A U.S. judge ruled on Friday that the bankruptcy of a subsidiary did not prevent lawsuits against the non-bankrupt parent business, 3M Co., which means that the company must now deal with more than 230,000 defective earplugs claims.
A subsidiary of 3M, Aearo Technologies LLC, contended that granting 3M the same protections that are generally granted to bankruptcy-filing businesses would provide Aearo more time to address its debts and restructuring objectives.
Veterans who claim that earplugs made by Aearo caused their hearing loss have a speedier and fairer means to be compensated because of bankruptcy, according to Aearo and 3M. However, an Indianapolis bankruptcy judge ruled that Aearo's bankruptcy restructuring may go through concurrently with the legal actions.
The judge determined that although 3M and Aearo may have sought extra leverage through the bankruptcy procedures due to the sheer enormity of the pooled litigation, there was no legal requirement to protect 3M.
The hearing-impaired veterans' attorneys expressed excitement about continuing their legal actions against 3M in other courts. According to the plaintiffs' attorneys, the jury's verdict completely rejects 3M's attempt to avoid responsibility and hide behind bankruptcy.
A 3M spokesman announced the company's intention to file an appeal, arguing that trying each of these lawsuits individually over the coming years won't bring about any certainty or fairness for any party.
On July 26, a 3M subsidiary named Aearo Technologies LLC sought bankruptcy protection in Indiana to settle claims that the company's Combat Arms Earplugs Version 2 (CAEv2) caused hearing loss.
According to a statement released by the company late on Friday, Aearo will continue to participate in the chapter 11 procedures and 3M will keep defending its position in the lawsuit. On the anticipated closing date of September 1, 3M is still anticipating that the ongoing separation of its food safety division would be finished.
The complaints, which were combined in a federal court in Florida, have developed into the biggest mass tort case in American history. Aearo agreed to pay them $1 billion in a trust and to hold 3M harmless from any claims relating to CAEv2 liability.
In its denial of responsibility, 3M said that its earplugs protected soldiers on the battlefield while preserving their hearing. The Florida judge presiding over the earplug claims has reprimanded 3M for acting with blatant dishonesty in trying to transfer its liabilities to a bankrupt subsidiary.
The bankruptcy judge has come under fire from 3M and Aearo for allowing the combined lawsuit to grow out of control, noting that earplug cases now make up a staggering 30% of all cases active in U.S. federal courts.
In the 16 cases that have gone to trial so far, 3M has lost 10, and 13 plaintiffs have received a total award of nearly $265 million. On Friday, 3M's stock price fell 12% to $129 per share.

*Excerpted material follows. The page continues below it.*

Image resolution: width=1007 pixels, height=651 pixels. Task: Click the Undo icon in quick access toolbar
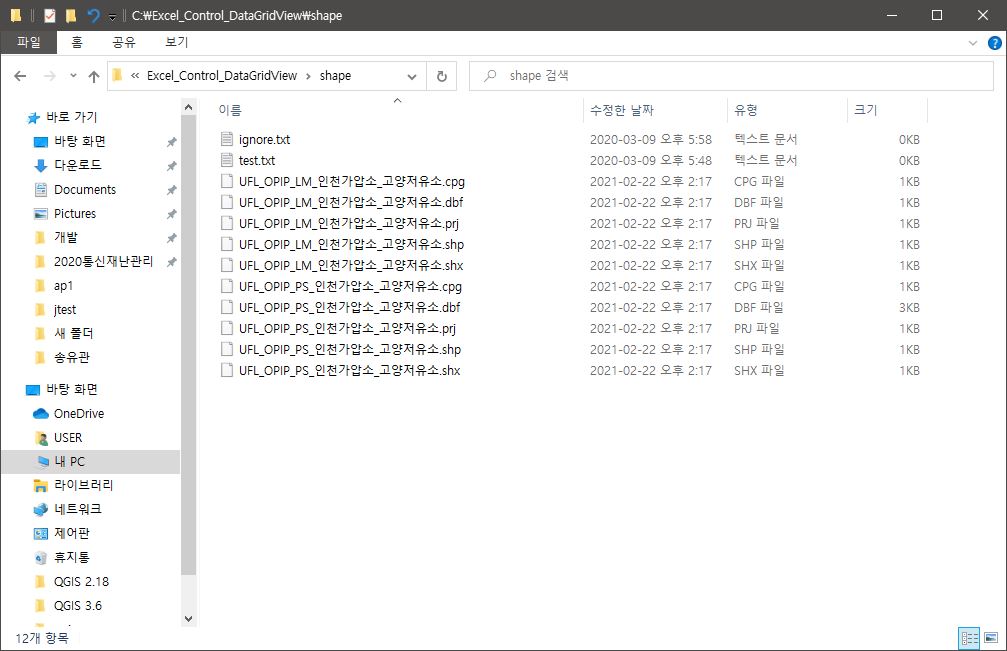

An appeal from Zimmer Biomet to request a new trial following a $3.5 million hip implant lawsuit judgment was rejected by a U.S. Court of Appeals.
A federal jury in Iowa awarded the plaintiff $3.55 million in 2020 for damages brought on by the company's hotly contested M2a Magnum metal-on-metal hip implant. The jury decided that the M2a Magnum was improperly designed and returned a judgment in favor of the plaintiff. A federal judge in Missouri approved a $21 million verdict for the M2A Magnum about the same time as the Iowa action.
In a ruling released on August 24, the U.S. Court of Appeals for the Eight Circuit upheld the district court's denial of Zimmer Biomet's requests for a new trial and a renewal of its motion for judgment as a matter of law.
The appeals court determined that Zimmer Biomet's request for judgment as a matter of law on the $3.55 million in punitive damages was not improperly denied by the district court because a reasonable jury could have found in favor of the plaintiff by viewing the evidence in the light most favorable to the verdict.
The district court, according to Zimmer Biomet, overstepped its bounds by neglecting to inform the jury that the M2a Magnum's instructions and cautions were sufficient as a matter of law. The business claimed that it was incorrect to omit the instruction since Iowa's Civil Jury Instruction 1000.4 states that such instructions and cautions should be taken into account when determining whether a product was reasonably safe.
The plaintiff reportedly acknowledges that warnings and instructions are included as a factor that may have instructed the jury, according to the court. The plaintiff countered that the court was not compelled to take the factor into consideration because the jury was not confronted with any evidence or problems pertaining to the sufficiency of the warnings and instructions for the hip implant. The court of appeals concurred.
A major failure of the medical device sector in the early 21st century is the use of metal-on-metal implants. Although the hip implants were intended to be more robust and long-lasting, they have been plagued by increased failure rates and the possibility of exposure to toxins from metal particles generated during friction.
There are currently no FDA-approved metal-on-metal total hip replacement devices on the market in the United States, despite the FDA's mandate for PMAs for metal-on-metal hip implants in 2016.